Additional Scenes with [Optional] Commentary by Director Tony Gilroy and Film Editor John Gilroy includes three scenes deleted from the film for time with commentary explaining the reasoning behind them. The commentary on the deleted scenes is also available with English subtitles. The scenes are as follow:
- The first scene reveals an excised romantic relationship between Michael and one of his co-workers.(2:09)
- A scene with Michael and an attorney arranging another "fix" that would have slotted into the film's opening sequence before the flashback (1:23)
- A scene where two assassins discuss planting a bomb in a car.(:45)
When the disc is first spun up, the viewer is greeted with six skippable promotional spots, all of them presented in 4:3 video with Dolby Digital 2.0 stereo sound. They are as follows:
- The Brave One DVD Trailer (:33)
- The Assassination of Jesse James by the Coward Robert Ford DVD Trailer (:32)
- State of Play BBC Television Series DVD Trailer (1:01)
- 10,000 B.C. Theatrical Teaser (1:17)
- Funny Games Theatrical Trailer (2:19)
- Get Smart Theatrical Teaser (1:15)
The disc is packaged in a standard Amaray-style case with no inserts.

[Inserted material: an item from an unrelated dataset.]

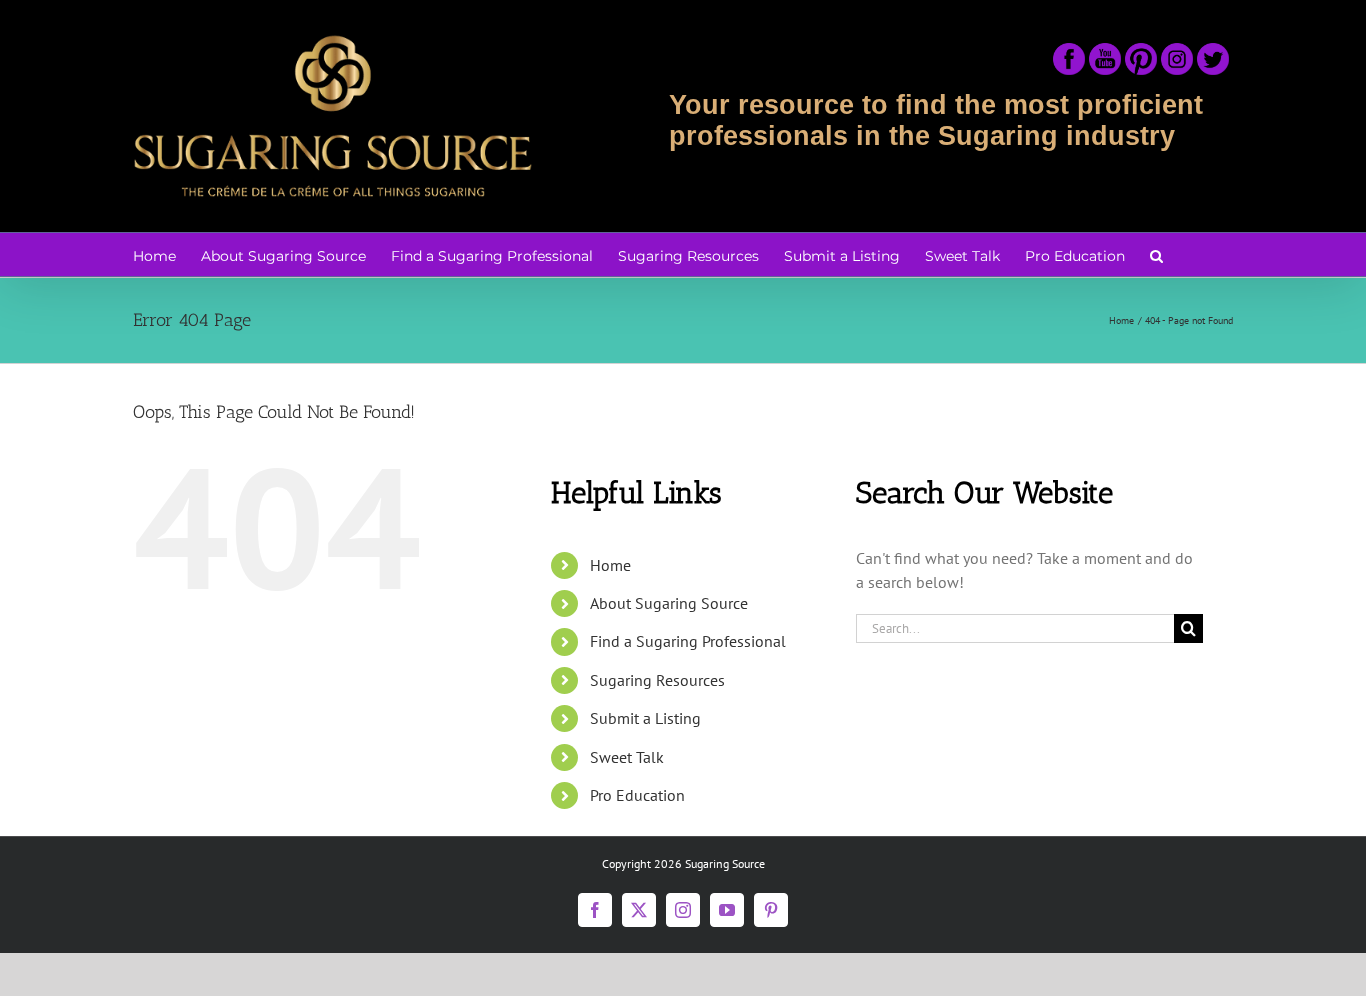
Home (610, 565)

Tony Gilroy's directorial debut is a satisfying retro-thriller featuring a strong performance from the ultimate retro movie star, George Clooney, and outstanding supporting turns from Tom Wilkinson and Tilda Swinton. It is presented on DVD with a slightly disappointing video presentation due to compression artifacts with a satisfyingly immersive Dolby Digital 5.1 track. Extras include an outstanding, technically oriented commentary from Gilroy and his brother, John, who edited the film, as well as a collection of three deleted scenes.